WHAT THE TASK ASKS:
Copy the lines below exactly. No picture goes into the copy.

EXTRACTED INFORMATION:
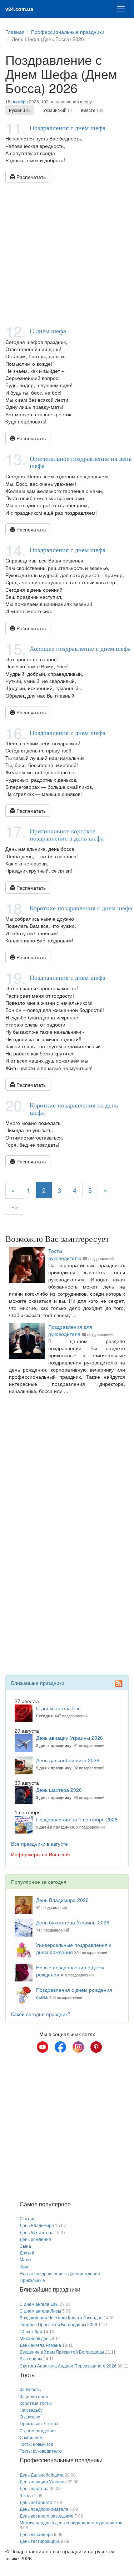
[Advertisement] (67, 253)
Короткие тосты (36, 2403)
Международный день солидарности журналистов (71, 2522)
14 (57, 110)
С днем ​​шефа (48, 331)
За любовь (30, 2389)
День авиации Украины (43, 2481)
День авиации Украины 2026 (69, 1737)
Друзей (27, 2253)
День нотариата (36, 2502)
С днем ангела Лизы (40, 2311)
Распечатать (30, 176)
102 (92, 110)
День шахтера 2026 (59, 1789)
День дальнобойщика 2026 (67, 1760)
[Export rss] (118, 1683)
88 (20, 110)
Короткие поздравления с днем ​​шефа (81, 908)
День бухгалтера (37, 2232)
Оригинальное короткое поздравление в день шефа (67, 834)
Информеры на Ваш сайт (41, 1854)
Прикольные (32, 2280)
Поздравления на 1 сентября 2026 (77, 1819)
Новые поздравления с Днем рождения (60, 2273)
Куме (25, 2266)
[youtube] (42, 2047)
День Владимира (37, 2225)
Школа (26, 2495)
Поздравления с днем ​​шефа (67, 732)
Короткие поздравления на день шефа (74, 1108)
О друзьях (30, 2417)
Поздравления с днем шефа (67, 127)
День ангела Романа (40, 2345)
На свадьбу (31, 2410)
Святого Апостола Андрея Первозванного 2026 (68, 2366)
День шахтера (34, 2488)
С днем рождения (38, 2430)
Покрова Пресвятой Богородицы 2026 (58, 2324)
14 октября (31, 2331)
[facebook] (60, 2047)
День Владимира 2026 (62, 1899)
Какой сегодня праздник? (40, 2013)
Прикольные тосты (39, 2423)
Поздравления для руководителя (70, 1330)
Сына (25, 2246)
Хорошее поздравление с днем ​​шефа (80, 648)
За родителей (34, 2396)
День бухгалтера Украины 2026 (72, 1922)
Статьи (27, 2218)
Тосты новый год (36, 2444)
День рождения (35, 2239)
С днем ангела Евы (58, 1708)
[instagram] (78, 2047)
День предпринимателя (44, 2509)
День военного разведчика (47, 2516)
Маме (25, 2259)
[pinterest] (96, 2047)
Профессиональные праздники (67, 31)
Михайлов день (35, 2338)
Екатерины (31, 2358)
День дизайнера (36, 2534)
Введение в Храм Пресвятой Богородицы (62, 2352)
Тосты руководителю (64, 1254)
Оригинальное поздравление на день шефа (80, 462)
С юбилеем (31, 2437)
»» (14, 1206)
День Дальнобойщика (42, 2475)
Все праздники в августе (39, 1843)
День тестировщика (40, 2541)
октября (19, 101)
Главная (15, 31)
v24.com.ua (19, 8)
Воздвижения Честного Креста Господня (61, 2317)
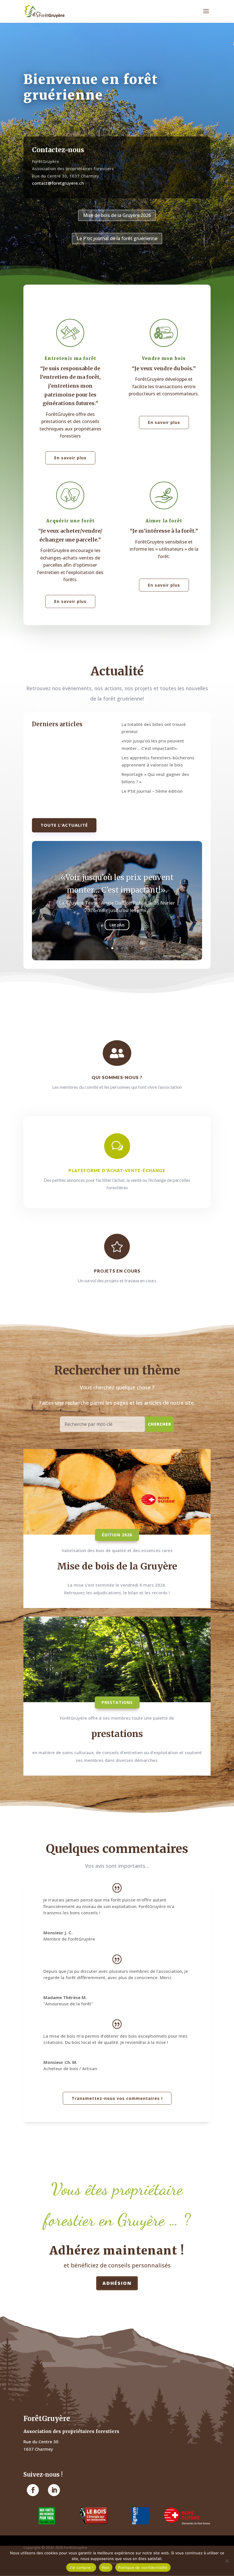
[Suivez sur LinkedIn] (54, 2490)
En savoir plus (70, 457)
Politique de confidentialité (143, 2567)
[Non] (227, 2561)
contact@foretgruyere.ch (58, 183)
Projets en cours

ANSWER TO THIS PROBLEM:
[Advertisement] (67, 253)
Короткие тосты (36, 2403)
Международный день солидарности журналистов (71, 2522)
14 (57, 110)
С днем ​​шефа (48, 331)
За любовь (30, 2389)
День авиации Украины (43, 2481)
День авиации Украины 2026 (69, 1737)
Друзей (27, 2253)
День нотариата (36, 2502)
С днем ангела Лизы (40, 2311)
Распечатать (30, 176)
102 (92, 110)
День шахтера 2026 (59, 1789)
День дальнобойщика 2026 (67, 1760)
[Export rss] (118, 1683)
88 (20, 110)
Короткие поздравления с днем ​​шефа (81, 908)
День бухгалтера (37, 2232)
Оригинальное короткое поздравление в день шефа (67, 834)
Информеры на Ваш сайт (41, 1854)
Прикольные (32, 2280)
Поздравления на 1 сентября 2026 (77, 1819)
Новые поздравления с Днем рождения (60, 2273)
Куме (25, 2266)
[youtube] (42, 2047)
День Владимира (37, 2225)
Школа (26, 2495)
Поздравления с днем ​​шефа (67, 732)
Короткие поздравления на день шефа (74, 1108)
О друзьях (30, 2417)
Поздравления с днем шефа (67, 127)
День ангела Романа (40, 2345)
На свадьбу (31, 2410)
Святого Апостола Андрея Первозванного 2026 (68, 2366)
День шахтера (34, 2488)
С днем рождения (38, 2430)
Покрова Пресвятой Богородицы 2026 (58, 2324)
14 октября (31, 2331)
[facebook] (60, 2047)
День Владимира 2026 (62, 1899)
Какой сегодня праздник? (40, 2013)
Прикольные тосты (39, 2423)
Поздравления для руководителя (70, 1330)
Сына (25, 2246)
Хорошее поздравление с днем ​​шефа (80, 648)
За родителей (34, 2396)
День бухгалтера Украины 2026 (72, 1922)
Статьи (27, 2218)
Тосты новый год (36, 2444)
День рождения (35, 2239)
С днем ангела Евы (58, 1708)
[instagram] (78, 2047)
День предпринимателя (44, 2509)
День военного разведчика (47, 2516)
Маме (25, 2259)
[pinterest] (96, 2047)
Профессиональные праздники (67, 31)
Михайлов день (35, 2338)
Екатерины (31, 2358)
День дизайнера (36, 2534)
Введение в Храм Пресвятой Богородицы (62, 2352)
Тосты руководителю (64, 1254)
Оригинальное поздравление на день шефа (80, 462)
С юбилеем (31, 2437)
»» (14, 1206)
День Дальнобойщика (42, 2475)
Все праздники в августе (39, 1843)
День тестировщика (40, 2541)
октября (19, 101)
Главная (15, 31)
v24.com.ua (19, 8)
Воздвижения Честного Креста Господня (61, 2317)
[Suivez sur LinkedIn] (54, 2490)
En savoir plus (70, 457)
Politique de confidentialité (143, 2567)
[Non] (227, 2561)
contact@foretgruyere.ch (58, 183)
Projets en cours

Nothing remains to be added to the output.